▸ Exercise requirements
Your answer should hold each line of the material that contains the word "computer".

□ □ □ □

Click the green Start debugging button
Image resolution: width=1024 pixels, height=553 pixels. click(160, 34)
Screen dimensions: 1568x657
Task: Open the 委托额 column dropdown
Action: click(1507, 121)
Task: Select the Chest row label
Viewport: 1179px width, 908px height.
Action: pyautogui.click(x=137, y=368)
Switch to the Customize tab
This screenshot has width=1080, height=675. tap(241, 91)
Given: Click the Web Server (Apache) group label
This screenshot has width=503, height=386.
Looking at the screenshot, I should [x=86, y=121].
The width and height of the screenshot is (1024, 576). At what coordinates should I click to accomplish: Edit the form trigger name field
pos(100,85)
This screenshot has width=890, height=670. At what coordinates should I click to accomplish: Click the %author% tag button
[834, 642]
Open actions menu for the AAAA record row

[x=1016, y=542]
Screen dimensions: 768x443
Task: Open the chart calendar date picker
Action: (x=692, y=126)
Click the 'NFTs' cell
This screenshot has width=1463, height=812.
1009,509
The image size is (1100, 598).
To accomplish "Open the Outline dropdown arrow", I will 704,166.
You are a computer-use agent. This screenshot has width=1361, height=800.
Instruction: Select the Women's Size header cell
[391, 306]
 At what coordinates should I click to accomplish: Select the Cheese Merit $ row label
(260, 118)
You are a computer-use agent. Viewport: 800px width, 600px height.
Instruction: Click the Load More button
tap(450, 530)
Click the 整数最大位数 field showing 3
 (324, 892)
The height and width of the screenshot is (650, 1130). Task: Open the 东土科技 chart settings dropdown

□ □ □ □

▸ Task result
You are a computer-use agent. This screenshot has width=1361, height=800.
You are a computer-use agent. Viewport: 800px width, 600px height.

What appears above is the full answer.